Дома Флора распаковала наряды и развесила на вешалках в спальне. Два платья, блузка и юбка. Она вся тряслась. Сорвала с вешалки одно из платьев и кинула на кровать.
– Зачем только я его купила! При этом освещении я вижу, что оно совсем не идет к моей коже. Никакие наряды меня больше не радуют. Это ты виновата, Жюстина, из-за тебя у меня плохое настроение. Ты невоспитанная и избалованная девчонка!
Она схватила Жюстину за запястья и закрутила ее вокруг себя, все быстрее и быстрее. Тело Жюстины вытянулось струной, сердце скатилось куда-то в пятки, волнами накатывала тошнота. Ноги больно ударялись о спинку кровати. Флора потеряла равновесие и упала. Жюстина лежала у стены, прижавшись коленями к плинтусу.

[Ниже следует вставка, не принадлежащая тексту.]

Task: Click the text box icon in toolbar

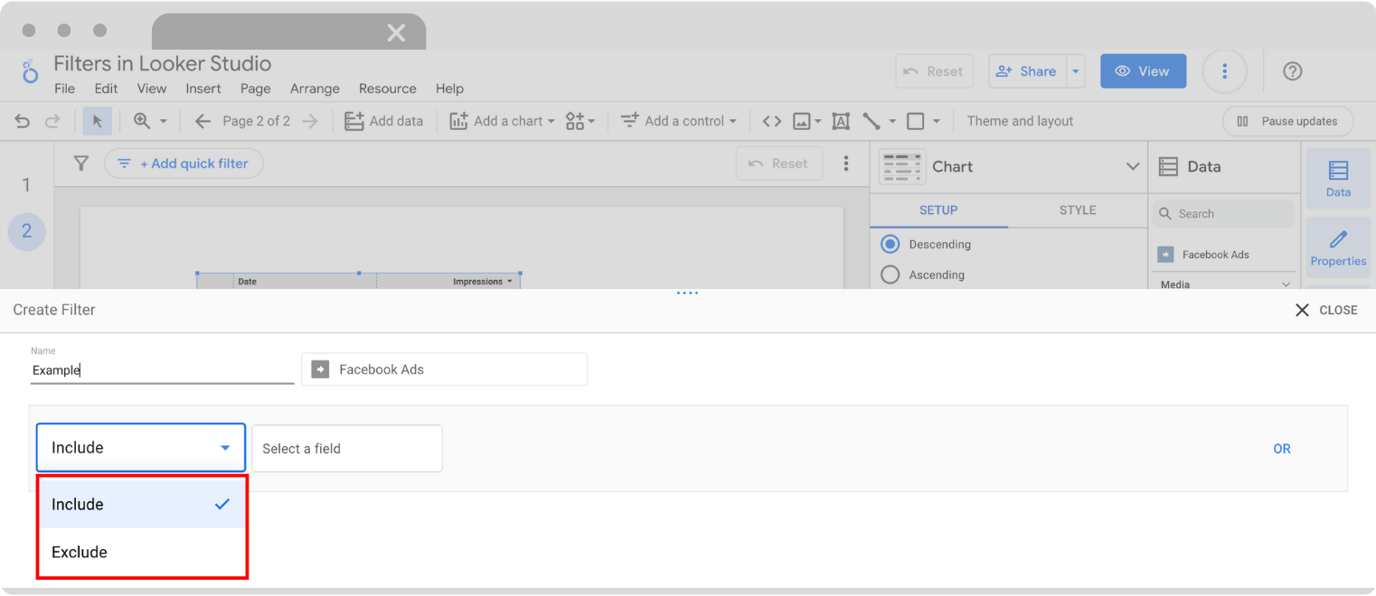Action: (840, 120)
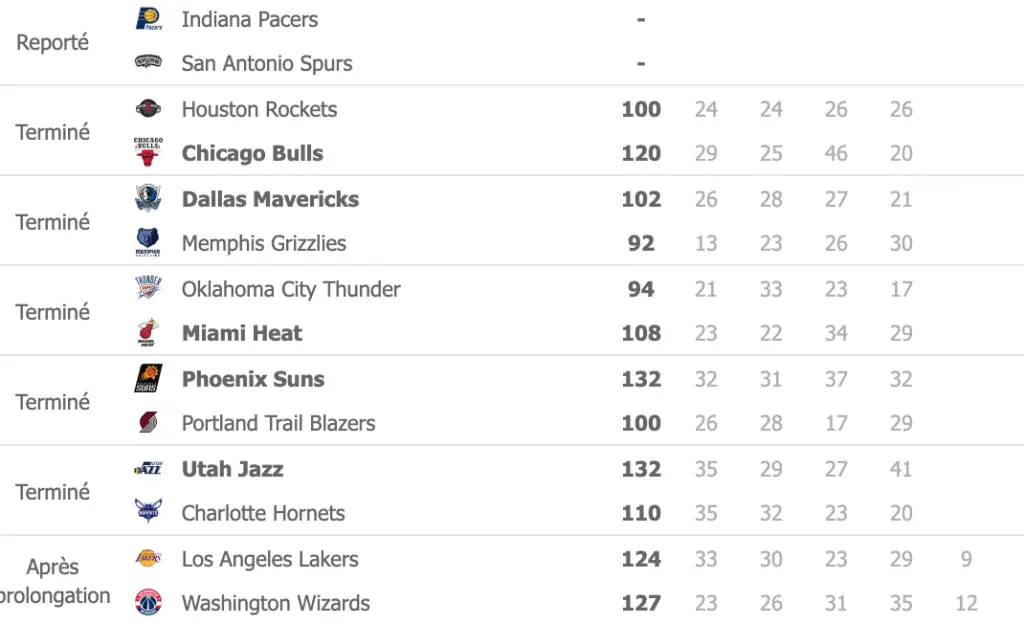Click the Phoenix Suns logo

(148, 379)
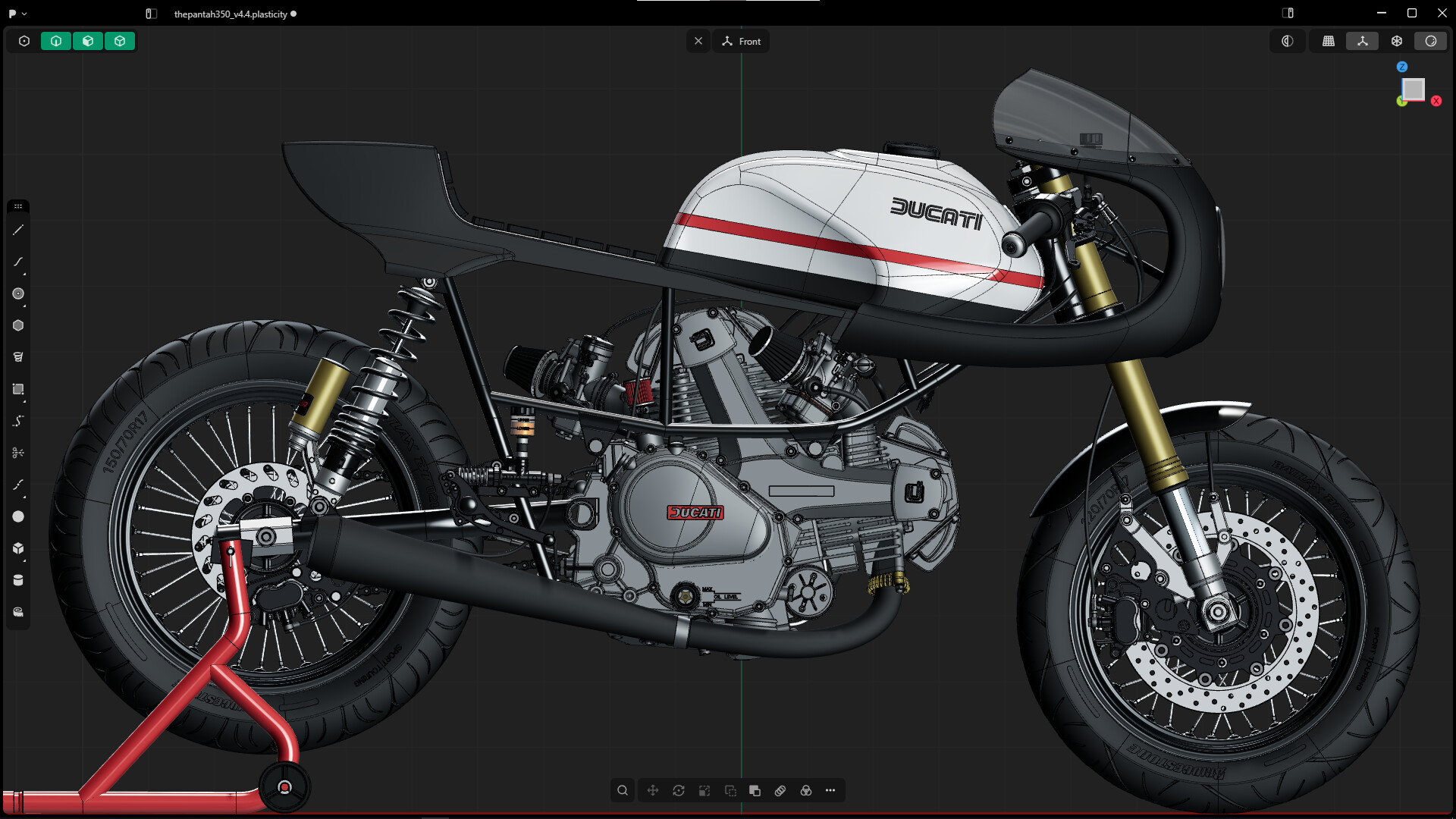1456x819 pixels.
Task: Select the Move tool in bottom toolbar
Action: click(x=653, y=790)
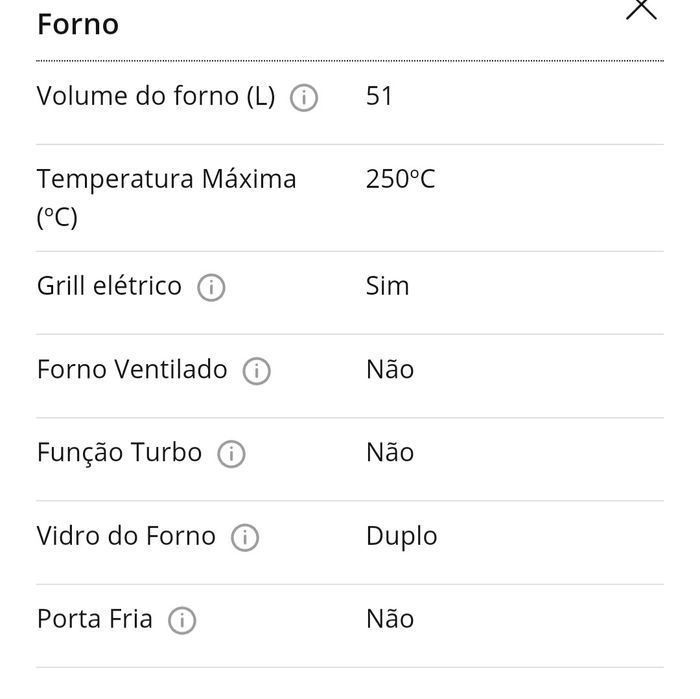Select the Vidro do Forno label
This screenshot has height=699, width=700.
(126, 536)
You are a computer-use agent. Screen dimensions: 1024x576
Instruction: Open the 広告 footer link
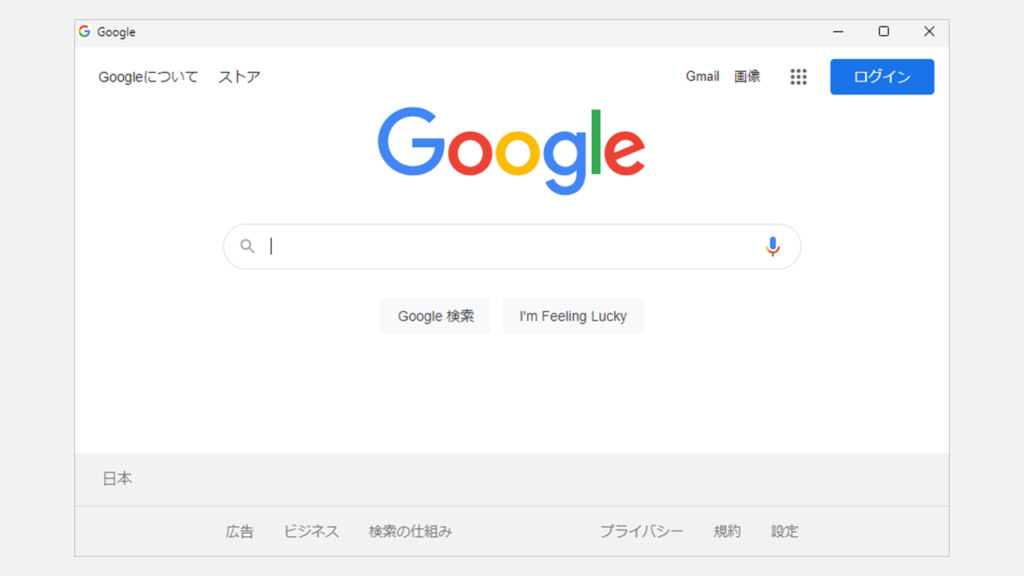(x=240, y=532)
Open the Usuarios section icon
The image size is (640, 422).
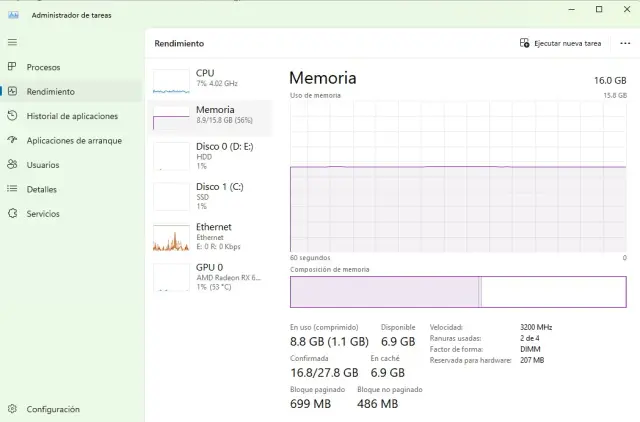(x=12, y=165)
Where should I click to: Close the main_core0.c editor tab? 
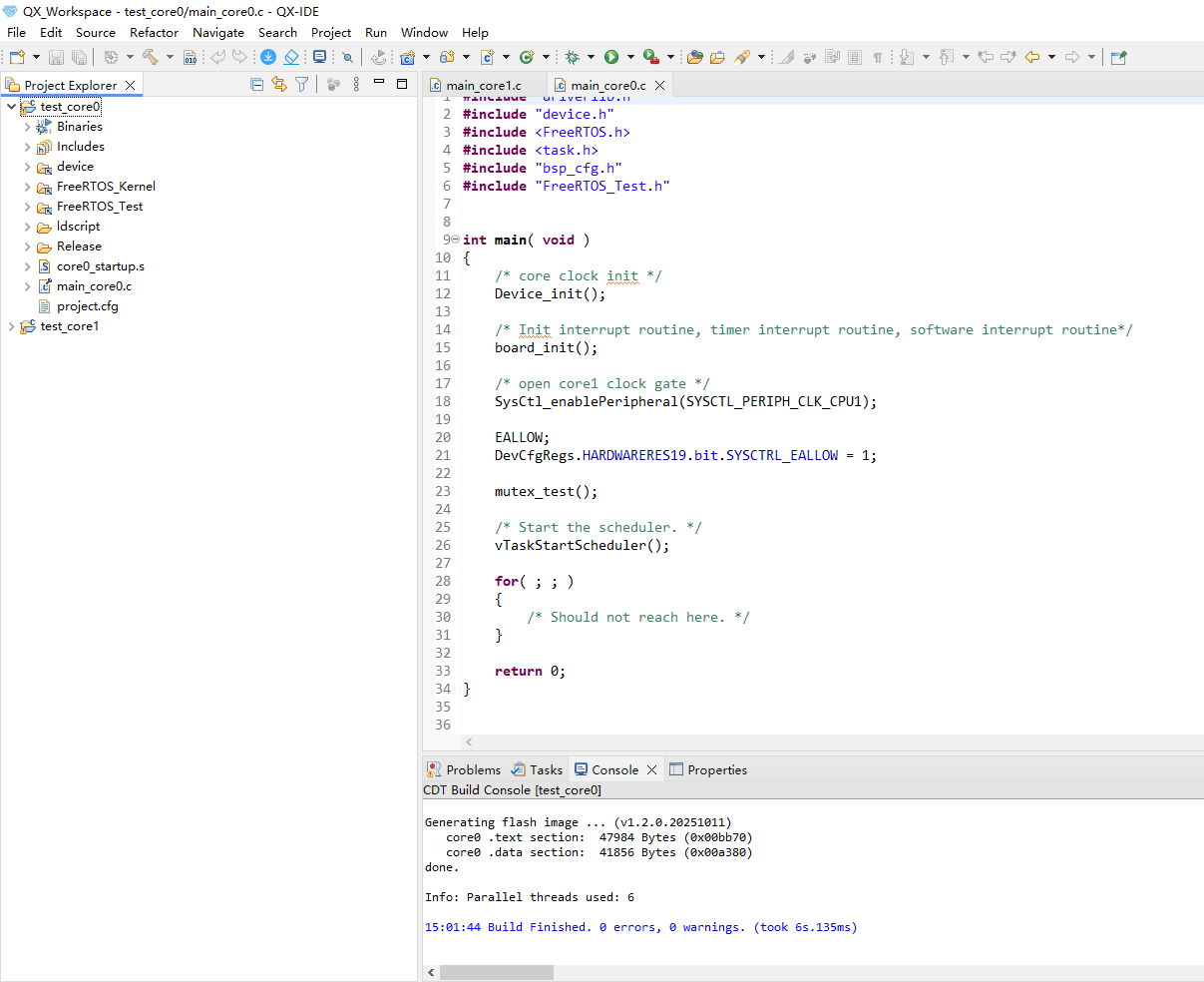coord(660,86)
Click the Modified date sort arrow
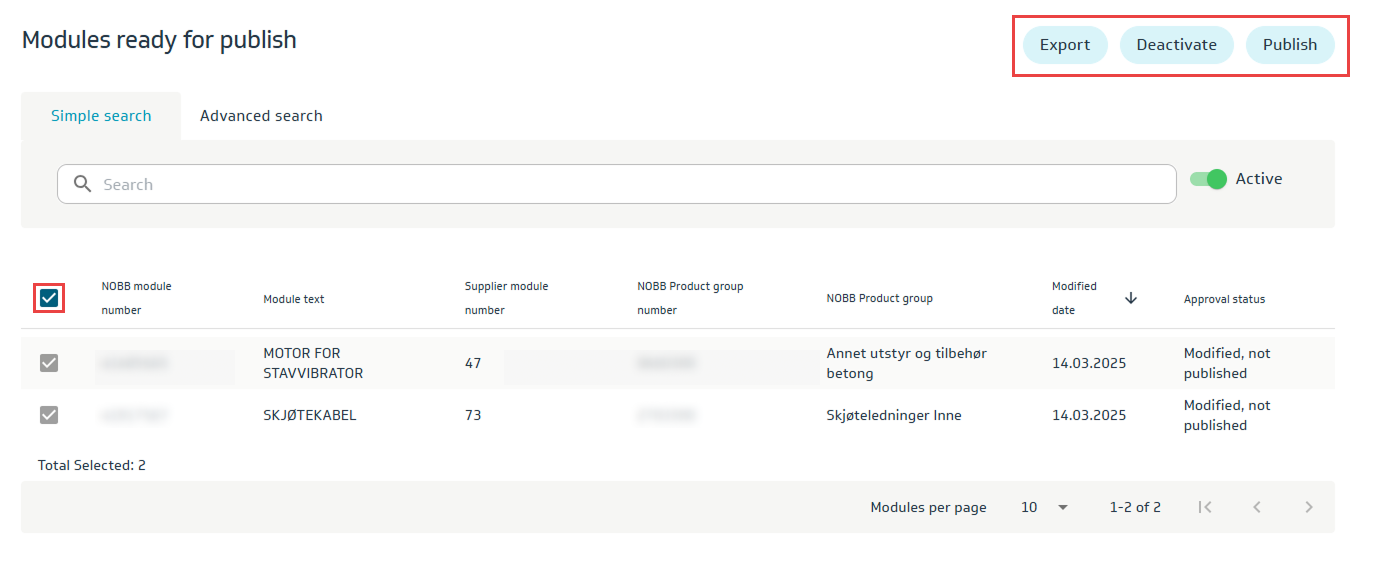This screenshot has height=577, width=1383. [1131, 298]
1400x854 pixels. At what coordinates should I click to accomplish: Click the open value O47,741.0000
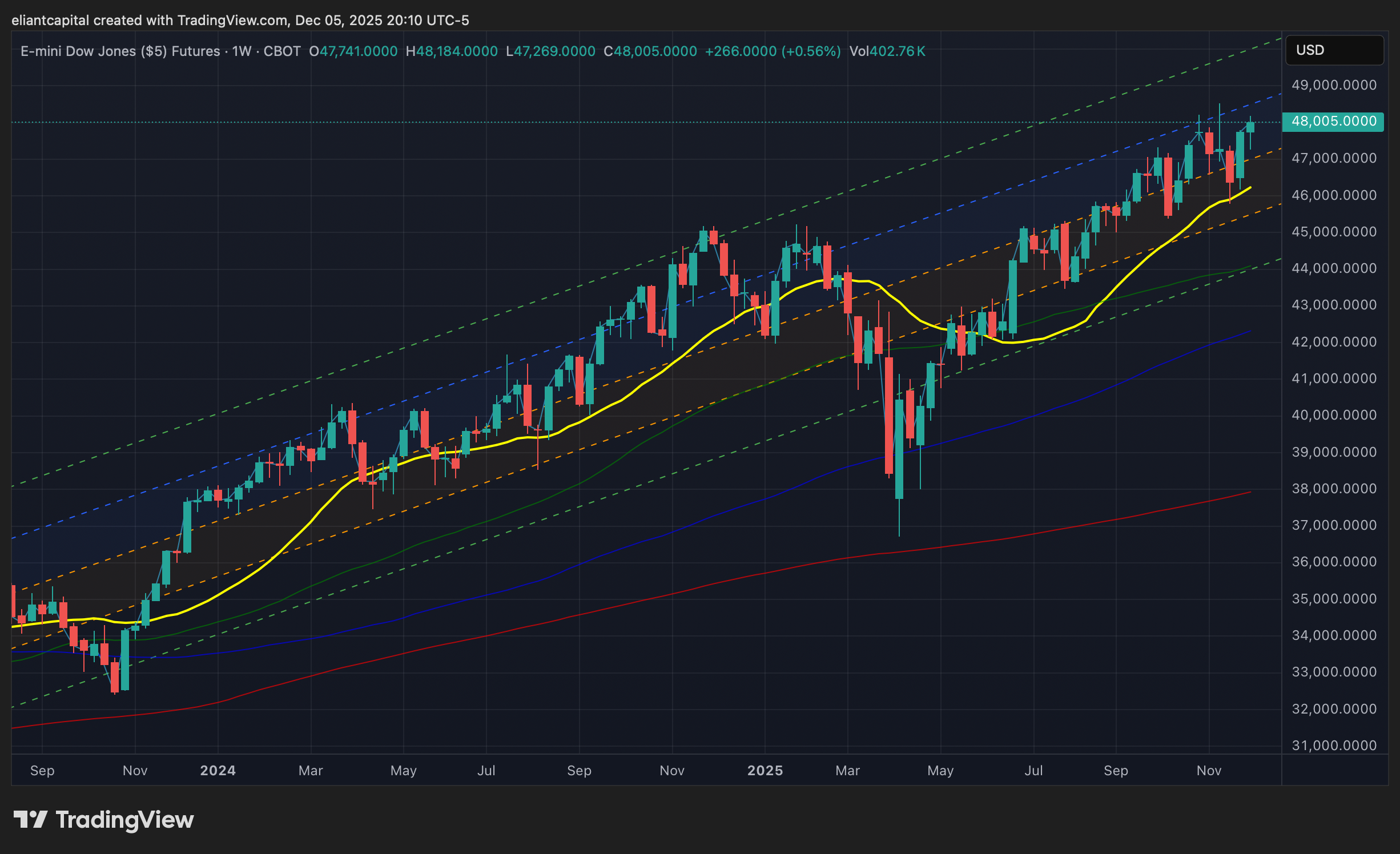point(353,51)
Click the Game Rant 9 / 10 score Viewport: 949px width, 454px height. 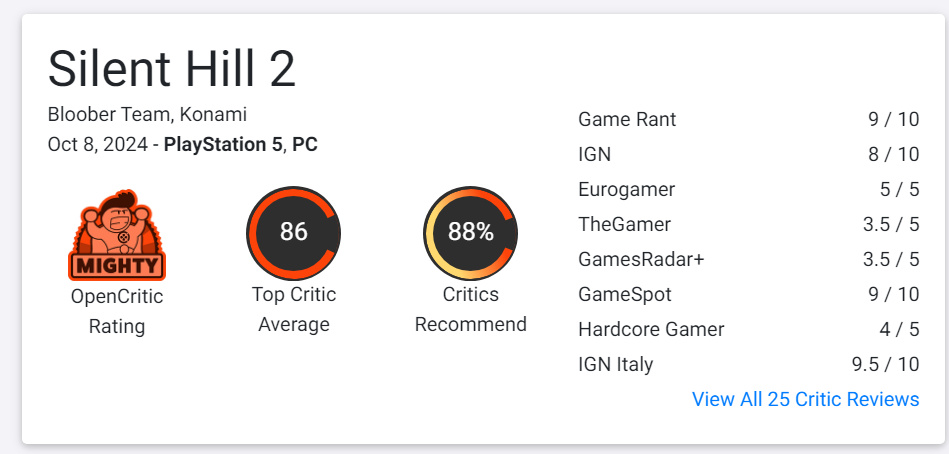point(893,119)
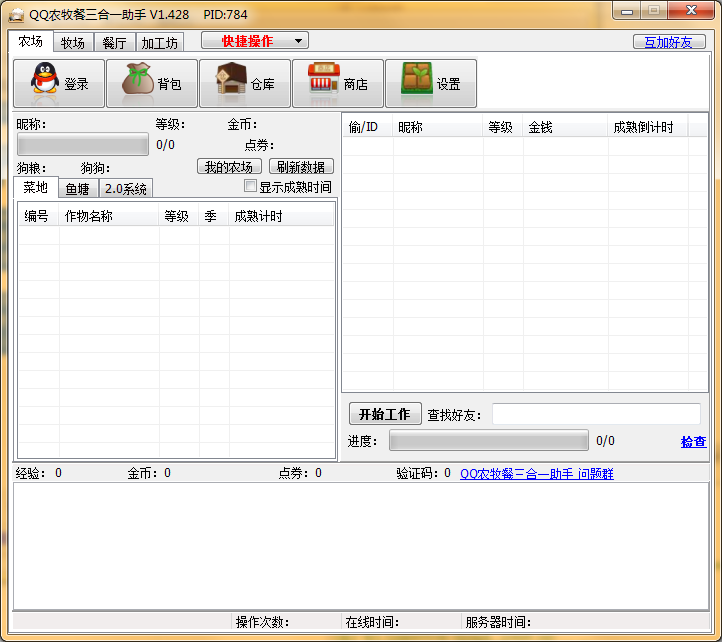Click the 互加好友 link button
Viewport: 722px width, 642px height.
(669, 42)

Флора отвела ее в подвал. Налила воды в бельевой бак. Жюстина сидела на скамейке, в трусиках и в майке.
– Знаешь, как белье отстирывают? Видела, как я стираю? Видела, как я белье кипячу, чтобы оно как следует отстиралось? А сначала я его замачиваю.
Тут она подняла Жюстину своими холодными ладонями и опустила в бак. Вода доставала Жюстине до живота. Она обхватила руками колени, прижала к животу.
Флора ушла. Каблуки ее простучали по лестнице. Жюстина услышала, как в замке два раза повернулся ключ. Когда Жюстина осторожно поворачивалась, вода плескалась о шершавые стенки бака.
Вода была холодной. А если Флора придет и включит печку? Какую жару она может выдержать? Станет ли она похожей на щуку, белоглазую, лежащую на блюде для рыбы? Сделается ли ее мясо такого же цвета, будет ли легко отделяться от костей?
Флора этого не сделает, не посмеет.
Однажды, когда отец снова уехал, Флора оставила ее в подвале до самой ночи. Она спустилась туда в халате, размахивая коробком спичек, который в конце концов отложила. Потом выпустила воду, вытащила Жюстину из бака. Ноги у Жюстины размокли точно губки, покрылись морщинами, казалось, ногти на ногах сейчас отвалятся.